• _THE TASK_
Pick out each line of the records that includes the string "canapé", and copy it.

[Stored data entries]
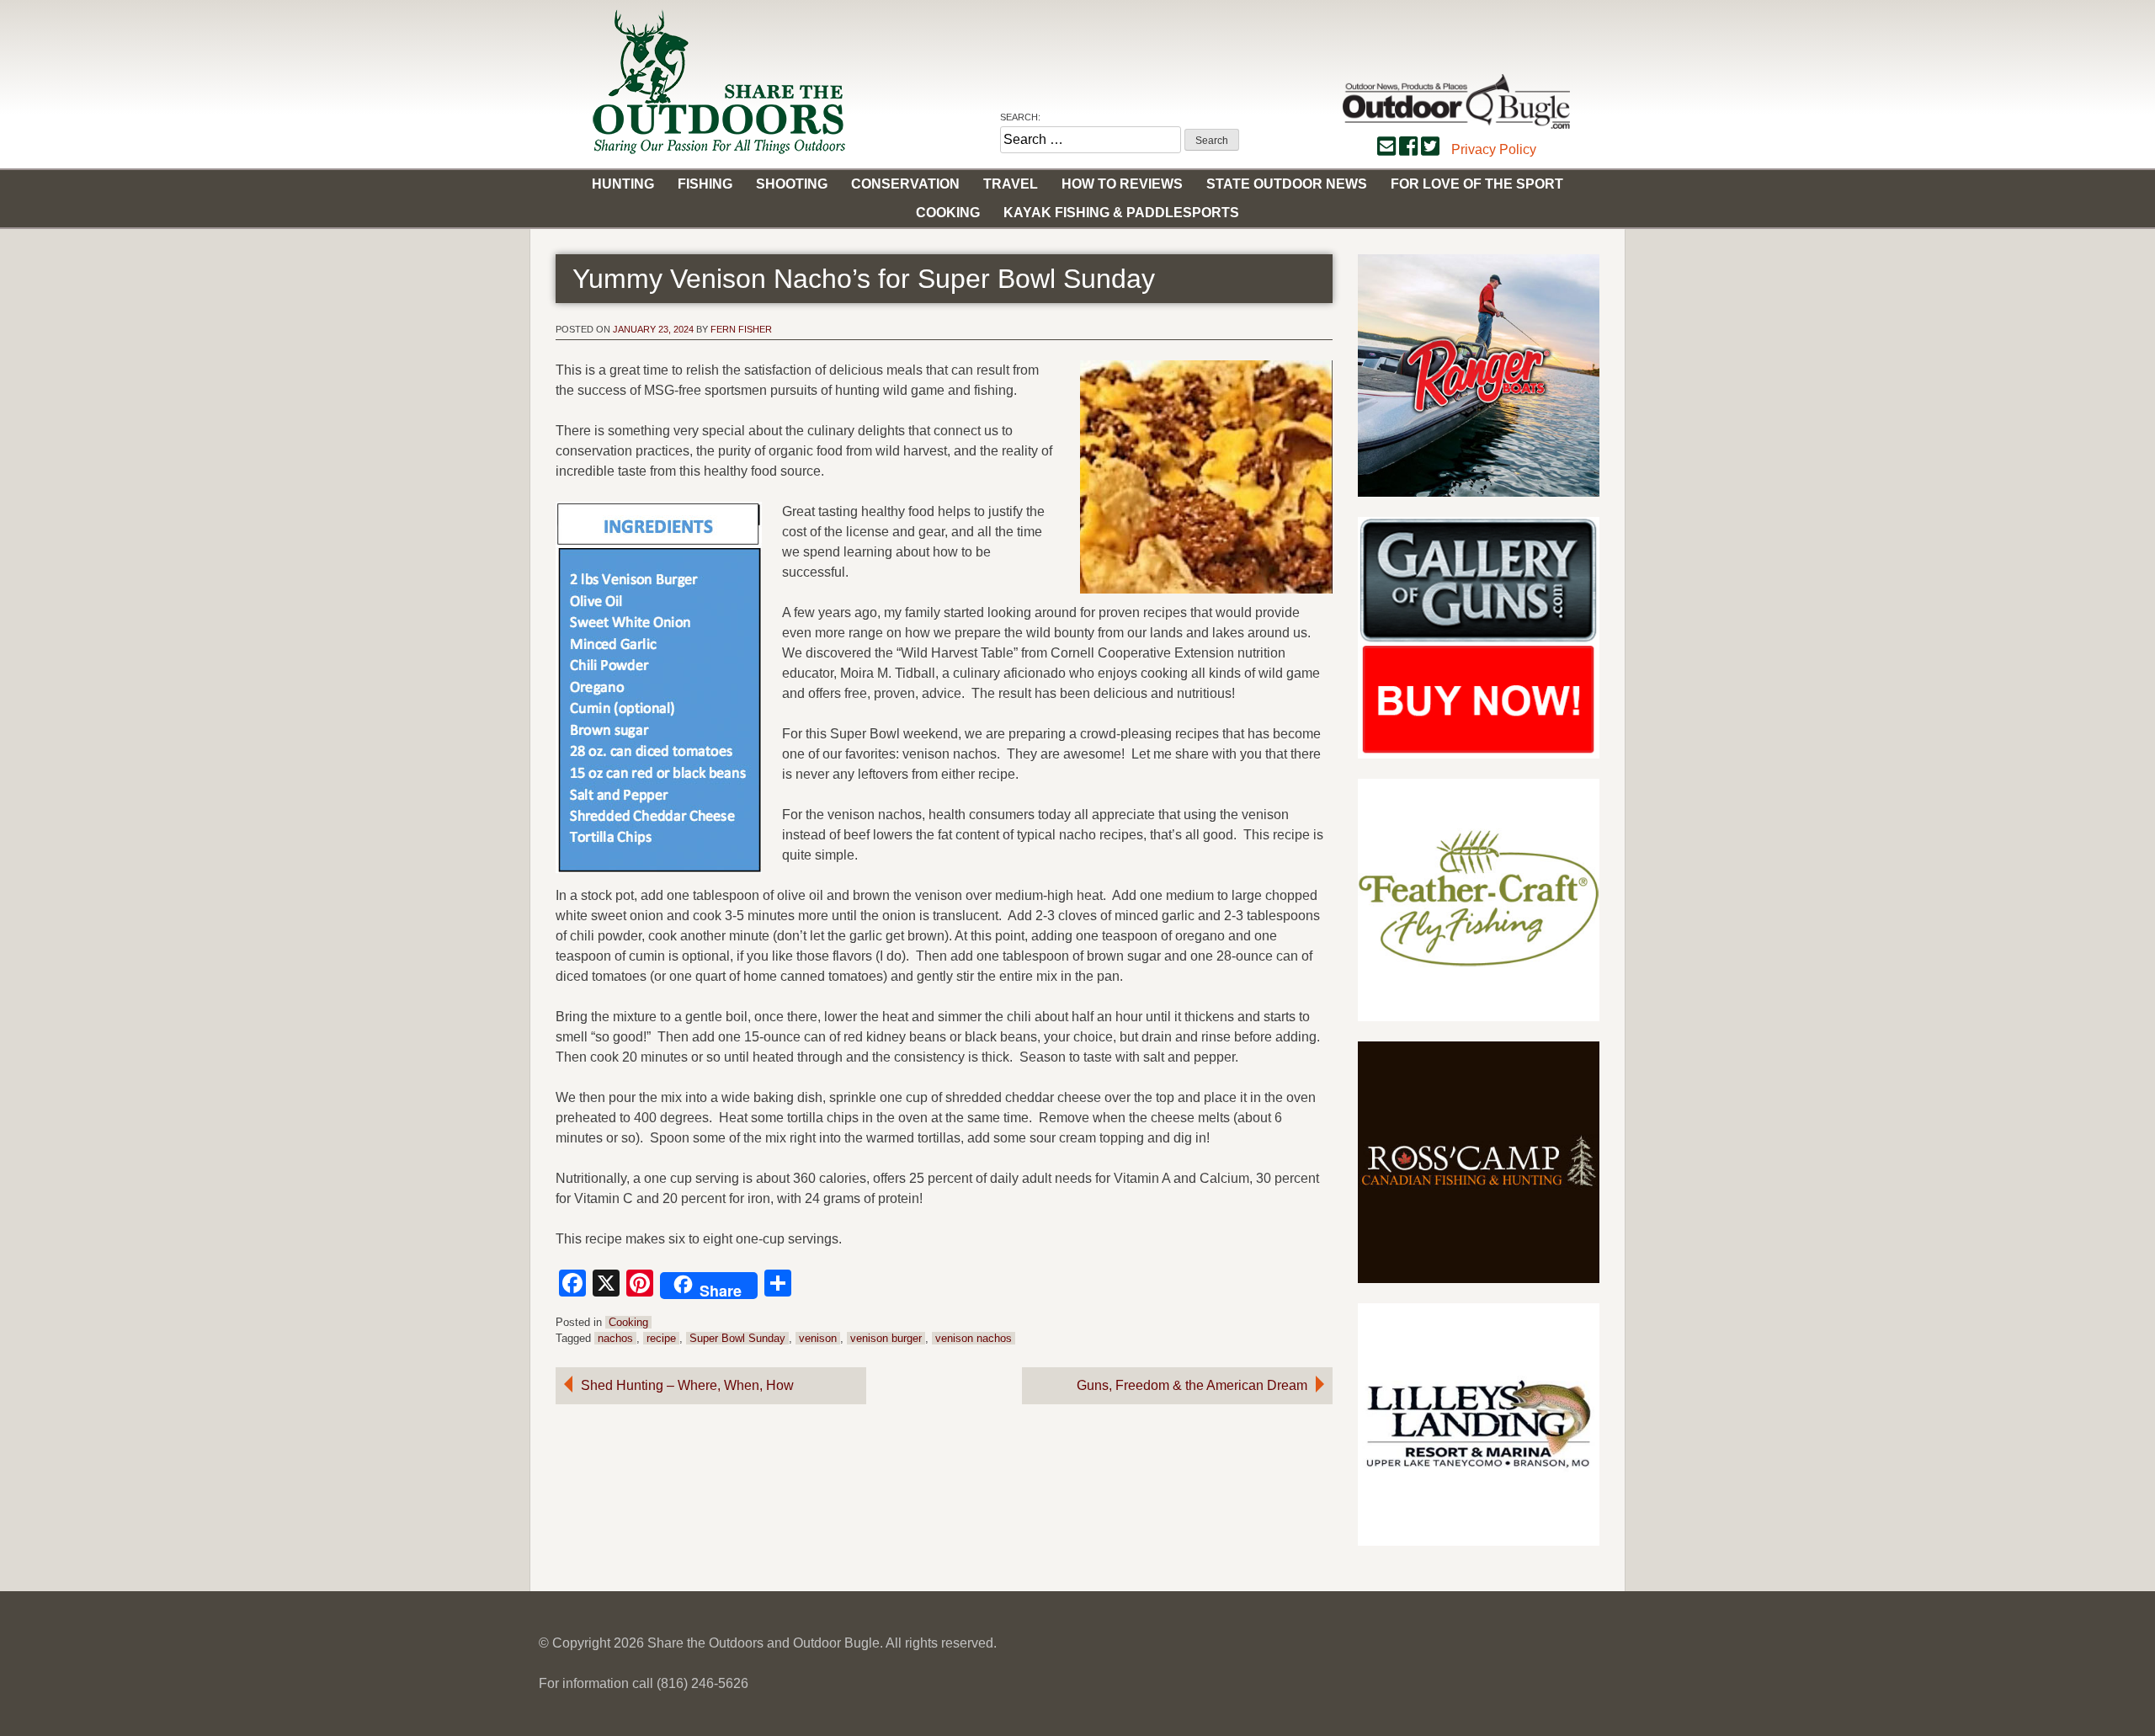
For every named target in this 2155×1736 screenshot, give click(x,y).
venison (818, 1338)
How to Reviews (1122, 184)
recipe (661, 1338)
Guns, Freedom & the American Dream (1192, 1385)
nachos (615, 1338)
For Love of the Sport (1477, 184)
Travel (1010, 184)
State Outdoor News (1286, 184)
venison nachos (973, 1338)
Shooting (791, 184)
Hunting (623, 184)
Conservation (905, 184)
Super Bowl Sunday (737, 1338)
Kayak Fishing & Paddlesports (1121, 212)
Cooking (948, 212)
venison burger (886, 1338)
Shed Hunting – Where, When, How (687, 1385)
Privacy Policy (1493, 149)
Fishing (705, 184)
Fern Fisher (741, 329)
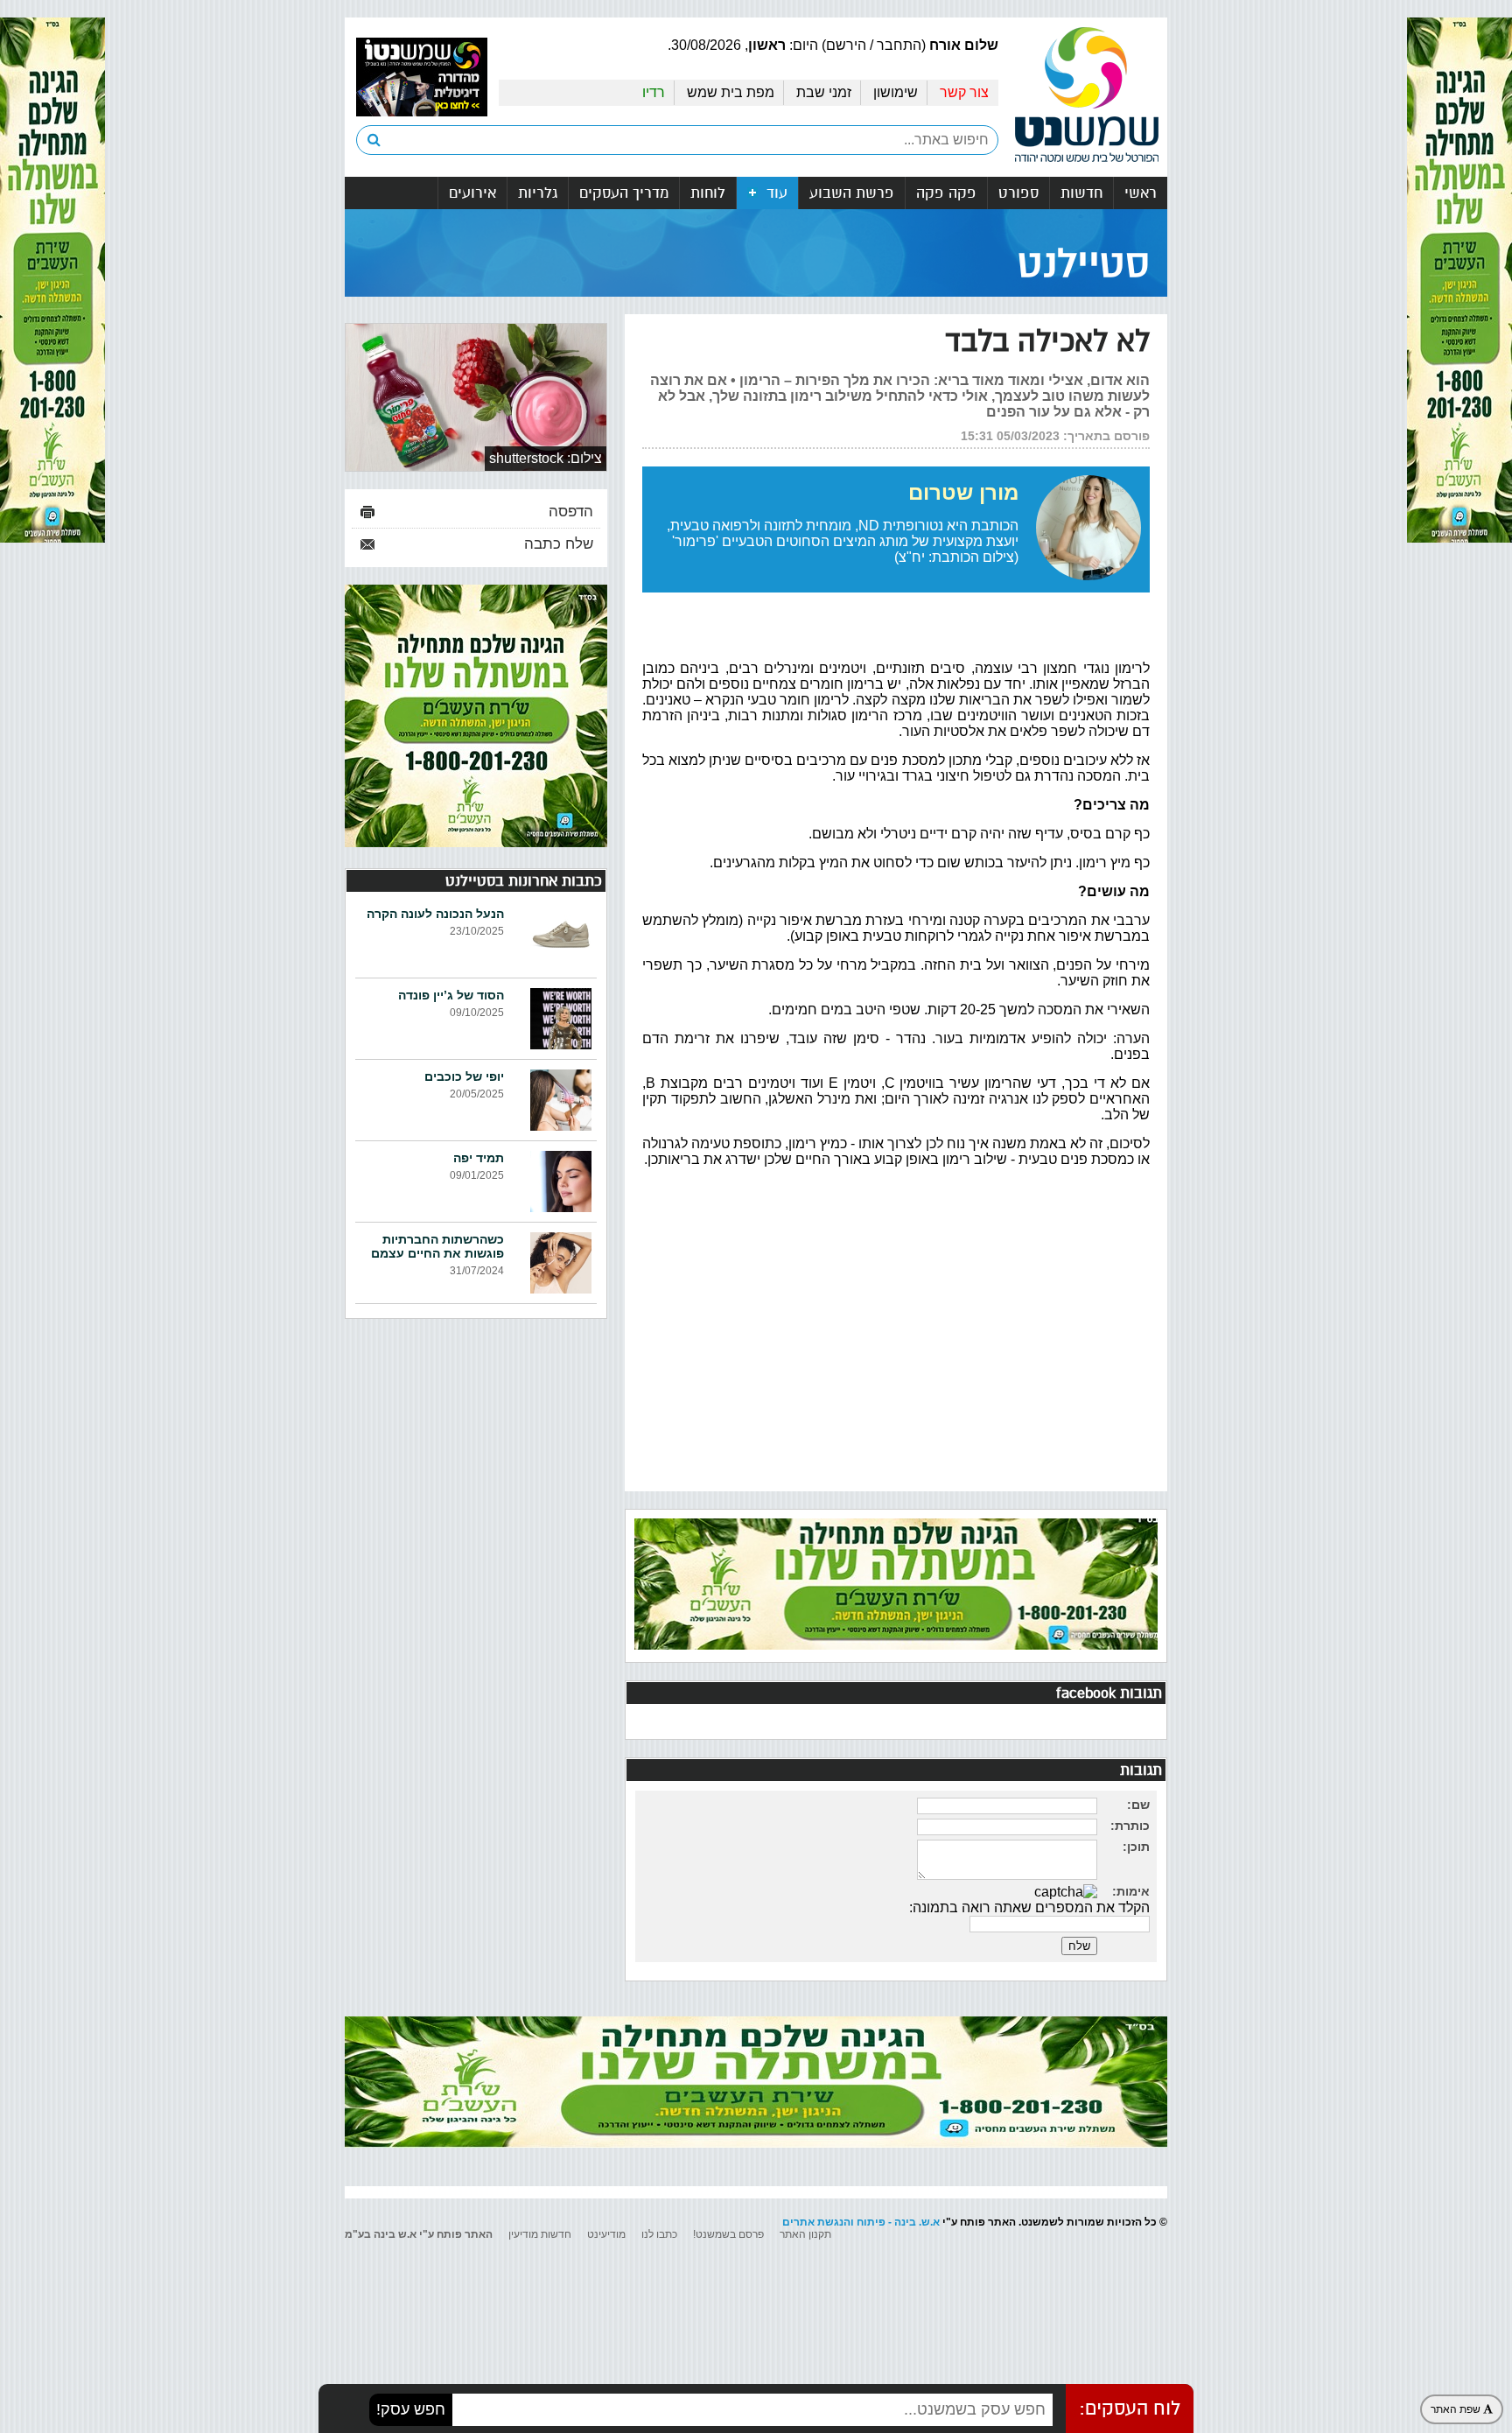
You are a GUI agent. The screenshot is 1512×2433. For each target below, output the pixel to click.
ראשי (1140, 193)
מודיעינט (606, 2234)
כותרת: (1130, 1826)
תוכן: (1136, 1847)
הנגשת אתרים (816, 2222)
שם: (1138, 1805)
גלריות (537, 193)
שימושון (895, 92)
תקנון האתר (805, 2234)
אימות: (1131, 1891)
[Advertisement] (896, 1347)
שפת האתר (1457, 2409)
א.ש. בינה (917, 2222)
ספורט (1018, 193)
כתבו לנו (659, 2234)
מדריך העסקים (623, 193)
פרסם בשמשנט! (728, 2234)
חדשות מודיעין (539, 2234)
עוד (775, 193)
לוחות (707, 193)
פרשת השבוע (851, 193)
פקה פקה (946, 193)
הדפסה (571, 511)
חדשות (1081, 193)
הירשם (846, 45)
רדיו (653, 92)
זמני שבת (823, 92)
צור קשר (964, 92)
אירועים (472, 193)
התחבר (899, 45)
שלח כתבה (558, 544)
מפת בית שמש (730, 92)
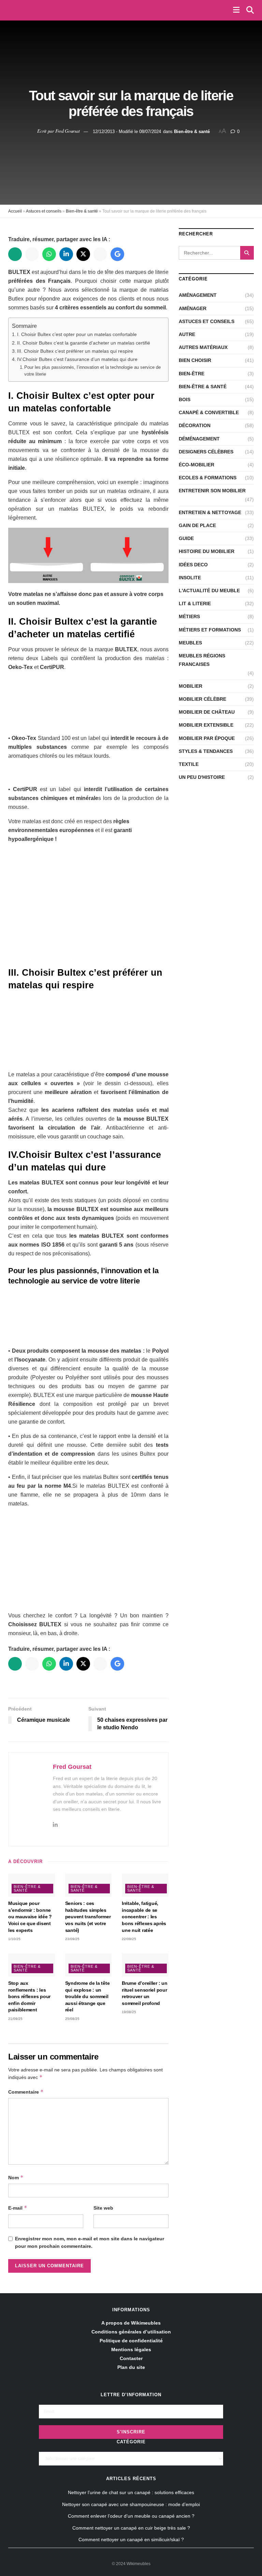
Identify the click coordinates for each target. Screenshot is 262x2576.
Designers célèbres (206, 451)
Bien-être (191, 373)
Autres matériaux (203, 347)
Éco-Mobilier (196, 464)
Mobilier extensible (206, 725)
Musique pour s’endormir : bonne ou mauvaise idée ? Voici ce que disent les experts (30, 1917)
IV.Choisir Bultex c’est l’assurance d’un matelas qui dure (77, 359)
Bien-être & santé (192, 131)
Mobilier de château (207, 712)
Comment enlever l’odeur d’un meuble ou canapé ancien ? (131, 2516)
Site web (103, 2208)
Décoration (194, 425)
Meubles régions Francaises (202, 660)
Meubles (190, 642)
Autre (187, 334)
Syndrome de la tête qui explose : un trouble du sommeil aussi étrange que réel (87, 1996)
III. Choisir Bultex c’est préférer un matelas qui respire (75, 351)
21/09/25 (15, 2019)
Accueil (15, 211)
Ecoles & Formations (207, 477)
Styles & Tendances (206, 751)
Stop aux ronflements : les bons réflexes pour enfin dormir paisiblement (29, 1996)
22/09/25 (129, 1939)
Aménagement (198, 295)
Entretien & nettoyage (210, 512)
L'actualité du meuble (209, 590)
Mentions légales (131, 2349)
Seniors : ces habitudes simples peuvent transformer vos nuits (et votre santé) (88, 1917)
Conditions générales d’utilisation (131, 2331)
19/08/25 (129, 2012)
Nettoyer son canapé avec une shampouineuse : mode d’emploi (131, 2504)
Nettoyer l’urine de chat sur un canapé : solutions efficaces (131, 2492)
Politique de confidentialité (131, 2340)
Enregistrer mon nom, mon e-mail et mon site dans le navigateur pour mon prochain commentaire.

• _WRITTEN ANSWER_
Comment enlever l’odeur d’un meuble ou canapé ancien ? (131, 2516)
Nettoyer son canapé avec une shampouineuse : mode d’emploi (131, 2504)
Nettoyer l’urine de chat sur un canapé : solutions efficaces (131, 2492)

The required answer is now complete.